TASK DIRECTIONS. In the records below, some lines contain the word "agent". Copy each of them.

═════ EXCERPTED RECORDS

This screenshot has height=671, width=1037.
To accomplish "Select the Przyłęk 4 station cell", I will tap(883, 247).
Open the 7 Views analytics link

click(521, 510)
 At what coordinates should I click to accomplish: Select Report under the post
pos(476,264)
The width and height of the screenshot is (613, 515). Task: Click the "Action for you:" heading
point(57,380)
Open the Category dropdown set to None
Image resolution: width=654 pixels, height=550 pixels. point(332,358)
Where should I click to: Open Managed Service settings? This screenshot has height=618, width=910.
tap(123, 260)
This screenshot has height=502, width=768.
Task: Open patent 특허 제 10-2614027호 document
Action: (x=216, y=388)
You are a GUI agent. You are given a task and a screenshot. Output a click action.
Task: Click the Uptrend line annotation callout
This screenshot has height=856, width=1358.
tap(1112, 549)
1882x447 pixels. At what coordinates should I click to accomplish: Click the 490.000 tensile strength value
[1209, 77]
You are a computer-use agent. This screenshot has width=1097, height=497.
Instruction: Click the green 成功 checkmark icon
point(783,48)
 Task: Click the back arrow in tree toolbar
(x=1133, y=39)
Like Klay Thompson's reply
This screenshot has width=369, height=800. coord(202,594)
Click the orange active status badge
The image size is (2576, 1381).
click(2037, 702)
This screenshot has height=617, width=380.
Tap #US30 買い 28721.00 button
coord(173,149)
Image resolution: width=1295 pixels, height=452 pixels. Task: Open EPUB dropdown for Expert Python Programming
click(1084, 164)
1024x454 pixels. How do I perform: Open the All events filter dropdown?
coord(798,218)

══════════

RESULT OF THIS TASK.
You are a GUI agent. You are given a task and a screenshot. Output a click action.
You are a computer-use agent. This screenshot has width=1097, height=497.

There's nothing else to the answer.